Further, in order to investigate the influence of the molding pressure and the firing temperature at the time of manufacturing the porous ceramics layer 1, the molding pressure and the firing temperature at the time of molding are changed for ceramics of the same composition, and the other conditions are the same. When porous ceramics were manufactured and the flow rate thereof was investigated, the flow rate can be controlled by changing the molding pressure and the firing temperature, and this method is for obtaining the porous ceramics having the predetermined flow rate of the present invention. However, since the molding pressure and the firing temperature are closely related to each other, it is necessary to consider the relationship between them when controlling the actual air permeability.

[0016]

As is apparent from the above detailed description, according to the present invention, even the flow rate per unit area of the porous ceramics layer of the porous static pressure gas bearing is as described above.
By controlling so as to satisfy the formula (1), it is possible to obtain a stable and highly rigid bearing free from self-excited vibration even in a pressurized gas bearing using ceramics. Further, in controlling the flow rate of the ceramic layer described above, the porous ceramic layer having a predetermined air permeability can be easily obtained by changing the molding pressure or the firing temperature.

[Brief description of drawings]

FIG. 1 is a cross-sectional view showing the configuration of an example of a porous pressurized gas bearing of the present invention.

FIG. 2 is a diagram showing a state of checking occurrence of self-excited vibration in the present invention.
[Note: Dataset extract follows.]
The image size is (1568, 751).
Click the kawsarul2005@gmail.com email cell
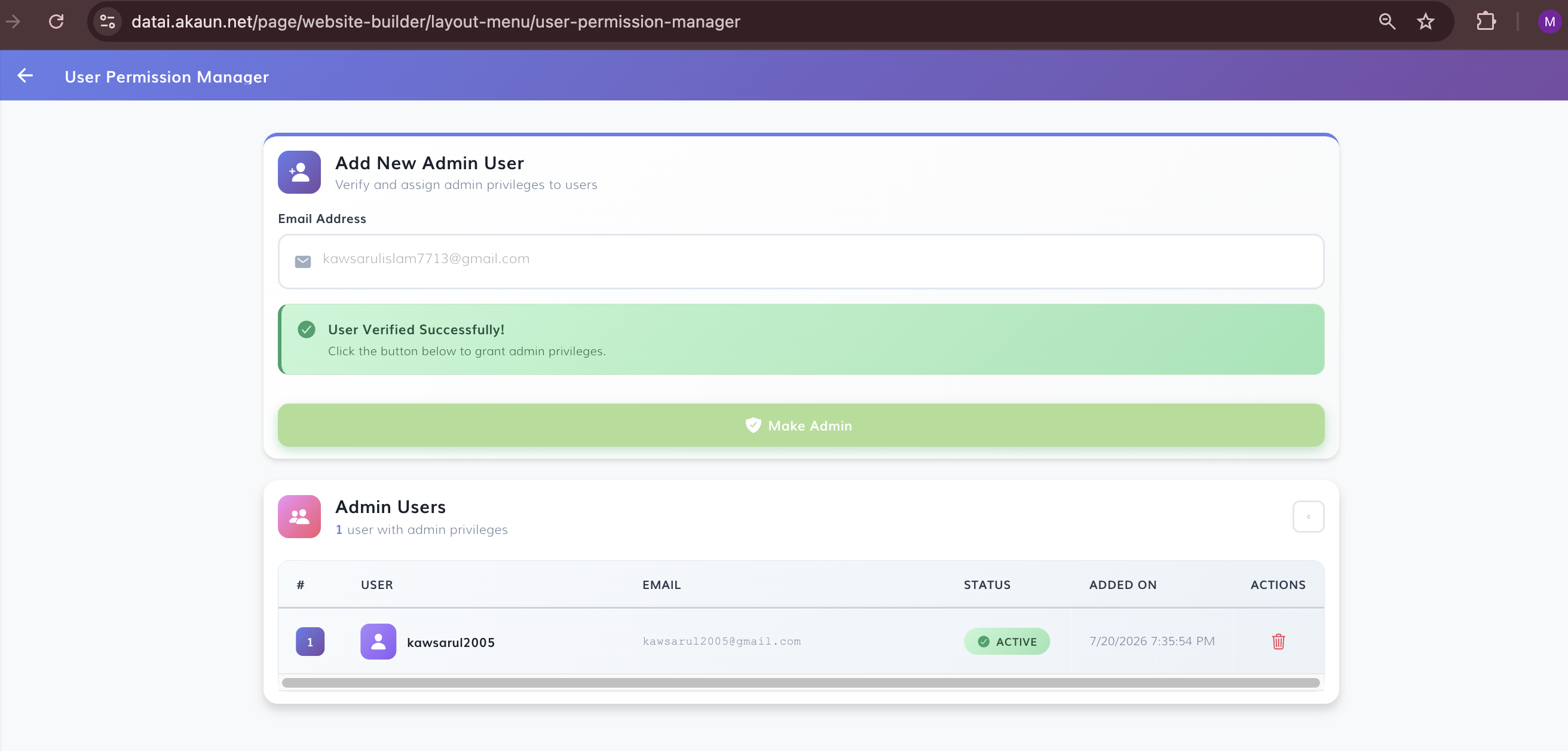721,642
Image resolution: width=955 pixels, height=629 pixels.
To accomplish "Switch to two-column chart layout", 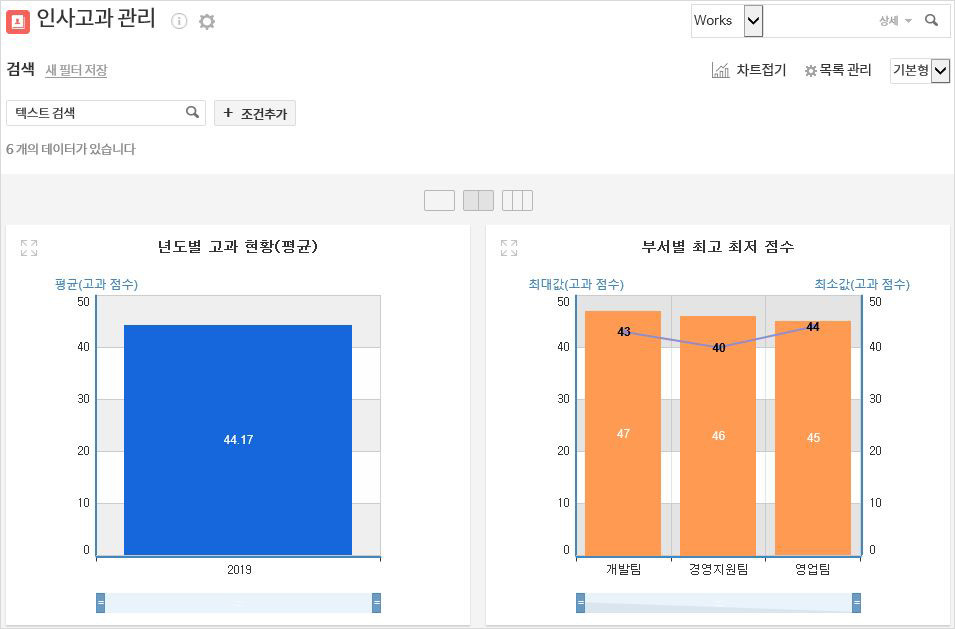I will click(478, 200).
FIG. 3 is a graph showing the influence of the flow rate per unit area flowing through the porous layer on the maximum rotation speed in the present invention.

[Explanation of symbols]

 1 Porous Ceramics Layer 2 Gas Supply Section 3 Axis Structure 4 Distance Measuring Sensor and Accelerometer 5 FFT Analyzer

Claims (1)

[Claims] 1. A flow rate per unit area Q [s1 on the bearing surface
/ (min ・ cm ² )] is 10 ^-3 (0.01P ² + 0.02P -0.03) ≤
Q ≦ 0.01P ² + 0.02P −0.03 (However, P: Supply pressure [kgf / cm
Porous hydrostatic gas bearing, characterized in that using a porous ceramic is ² · G]).